AIM OF THE TASK:
In your answer, repeat each line of the data exactly.

Stored data entries:
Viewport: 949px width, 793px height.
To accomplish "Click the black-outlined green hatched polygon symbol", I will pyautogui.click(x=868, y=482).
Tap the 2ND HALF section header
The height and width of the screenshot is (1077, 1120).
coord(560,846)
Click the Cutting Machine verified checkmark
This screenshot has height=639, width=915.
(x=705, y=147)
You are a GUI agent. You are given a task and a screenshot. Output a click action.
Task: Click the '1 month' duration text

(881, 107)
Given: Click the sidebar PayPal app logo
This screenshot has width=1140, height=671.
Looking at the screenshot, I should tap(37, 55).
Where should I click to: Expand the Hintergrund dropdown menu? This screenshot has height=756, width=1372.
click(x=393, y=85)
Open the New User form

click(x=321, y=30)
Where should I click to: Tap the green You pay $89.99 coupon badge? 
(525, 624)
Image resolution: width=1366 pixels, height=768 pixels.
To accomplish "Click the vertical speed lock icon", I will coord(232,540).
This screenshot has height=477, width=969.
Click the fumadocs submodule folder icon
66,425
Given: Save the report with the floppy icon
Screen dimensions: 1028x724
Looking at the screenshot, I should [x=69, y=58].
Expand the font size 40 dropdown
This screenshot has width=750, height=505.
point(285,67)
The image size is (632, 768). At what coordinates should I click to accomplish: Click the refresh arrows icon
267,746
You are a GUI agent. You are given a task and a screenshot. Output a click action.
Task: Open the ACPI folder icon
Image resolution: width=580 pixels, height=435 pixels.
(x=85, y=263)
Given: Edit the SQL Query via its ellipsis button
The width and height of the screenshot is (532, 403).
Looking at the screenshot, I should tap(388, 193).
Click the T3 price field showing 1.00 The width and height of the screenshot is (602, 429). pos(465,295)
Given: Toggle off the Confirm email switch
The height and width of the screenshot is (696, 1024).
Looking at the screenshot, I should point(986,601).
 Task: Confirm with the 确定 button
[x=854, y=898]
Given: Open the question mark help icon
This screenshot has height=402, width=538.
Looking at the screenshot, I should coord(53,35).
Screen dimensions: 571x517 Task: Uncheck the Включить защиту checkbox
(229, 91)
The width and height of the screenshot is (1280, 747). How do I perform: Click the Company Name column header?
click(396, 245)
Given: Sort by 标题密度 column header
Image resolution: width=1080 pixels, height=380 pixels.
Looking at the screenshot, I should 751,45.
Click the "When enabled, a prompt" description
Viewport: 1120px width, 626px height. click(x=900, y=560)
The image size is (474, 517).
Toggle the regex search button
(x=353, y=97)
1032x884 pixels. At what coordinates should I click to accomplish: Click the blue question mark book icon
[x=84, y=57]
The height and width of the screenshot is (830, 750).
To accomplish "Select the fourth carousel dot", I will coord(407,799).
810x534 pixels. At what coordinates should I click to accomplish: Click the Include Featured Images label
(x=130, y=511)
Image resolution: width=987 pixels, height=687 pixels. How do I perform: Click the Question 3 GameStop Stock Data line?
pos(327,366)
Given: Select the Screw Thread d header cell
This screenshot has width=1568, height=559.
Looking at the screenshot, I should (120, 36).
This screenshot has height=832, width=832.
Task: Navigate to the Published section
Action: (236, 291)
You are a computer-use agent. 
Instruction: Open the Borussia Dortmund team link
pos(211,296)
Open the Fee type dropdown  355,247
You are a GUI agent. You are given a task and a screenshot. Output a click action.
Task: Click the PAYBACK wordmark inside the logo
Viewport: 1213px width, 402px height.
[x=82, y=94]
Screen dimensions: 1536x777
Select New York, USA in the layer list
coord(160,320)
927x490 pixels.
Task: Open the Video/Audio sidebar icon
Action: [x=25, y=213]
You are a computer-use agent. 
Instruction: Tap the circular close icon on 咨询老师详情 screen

RESULT:
Viewport: 949px width, 793px height.
To accomplish "Click the black-outlined green hatched polygon symbol", I will pyautogui.click(x=868, y=482).
Tap the 2ND HALF section header
The height and width of the screenshot is (1077, 1120).
coord(560,846)
Click the Cutting Machine verified checkmark
This screenshot has height=639, width=915.
(x=705, y=147)
You are a GUI agent. You are given a task and a screenshot. Output a click action.
Task: Click the '1 month' duration text

(881, 107)
Given: Click the sidebar PayPal app logo
This screenshot has width=1140, height=671.
Looking at the screenshot, I should tap(37, 55).
Where should I click to: Expand the Hintergrund dropdown menu? This screenshot has height=756, width=1372.
click(x=393, y=85)
Open the New User form

click(x=321, y=30)
Where should I click to: Tap the green You pay $89.99 coupon badge? 
(525, 624)
Image resolution: width=1366 pixels, height=768 pixels.
To accomplish "Click the vertical speed lock icon", I will coord(232,540).
This screenshot has height=477, width=969.
Click the fumadocs submodule folder icon
66,425
Given: Save the report with the floppy icon
Screen dimensions: 1028x724
Looking at the screenshot, I should [x=69, y=58].
Expand the font size 40 dropdown
This screenshot has width=750, height=505.
point(285,67)
The image size is (632, 768). At what coordinates should I click to accomplish: Click the refresh arrows icon
267,746
You are a GUI agent. You are given a task and a screenshot. Output a click action.
Task: Open the ACPI folder icon
Image resolution: width=580 pixels, height=435 pixels.
(x=85, y=263)
Given: Edit the SQL Query via its ellipsis button
The width and height of the screenshot is (532, 403).
Looking at the screenshot, I should tap(388, 193).
Click the T3 price field showing 1.00 The width and height of the screenshot is (602, 429). pos(465,295)
Given: Toggle off the Confirm email switch
The height and width of the screenshot is (696, 1024).
Looking at the screenshot, I should point(986,601).
 Task: Confirm with the 确定 button
[x=854, y=898]
Given: Open the question mark help icon
This screenshot has height=402, width=538.
Looking at the screenshot, I should coord(53,35).
Screen dimensions: 571x517 Task: Uncheck the Включить защиту checkbox
(229, 91)
The width and height of the screenshot is (1280, 747). How do I perform: Click the Company Name column header?
click(396, 245)
Given: Sort by 标题密度 column header
Image resolution: width=1080 pixels, height=380 pixels.
Looking at the screenshot, I should 751,45.
Click the "When enabled, a prompt" description
Viewport: 1120px width, 626px height. click(x=900, y=560)
The image size is (474, 517).
Toggle the regex search button
(x=353, y=97)
1032x884 pixels. At what coordinates should I click to accomplish: Click the blue question mark book icon
[x=84, y=57]
The height and width of the screenshot is (830, 750).
To accomplish "Select the fourth carousel dot", I will coord(407,799).
810x534 pixels. At what coordinates should I click to accomplish: Click the Include Featured Images label
(x=130, y=511)
Image resolution: width=987 pixels, height=687 pixels. How do I perform: Click the Question 3 GameStop Stock Data line?
pos(327,366)
Given: Select the Screw Thread d header cell
This screenshot has width=1568, height=559.
Looking at the screenshot, I should (120, 36).
This screenshot has height=832, width=832.
Task: Navigate to the Published section
Action: (236, 291)
You are a computer-use agent. 
Instruction: Open the Borussia Dortmund team link
pos(211,296)
Open the Fee type dropdown  355,247
You are a GUI agent. You are given a task and a screenshot. Output a click action.
Task: Click the PAYBACK wordmark inside the logo
Viewport: 1213px width, 402px height.
[x=82, y=94]
Screen dimensions: 1536x777
Select New York, USA in the layer list
coord(160,320)
927x490 pixels.
Task: Open the Video/Audio sidebar icon
Action: [x=25, y=213]
You are a computer-use agent. 
Instruction: Tap the circular close icon on 咨询老师详情 screen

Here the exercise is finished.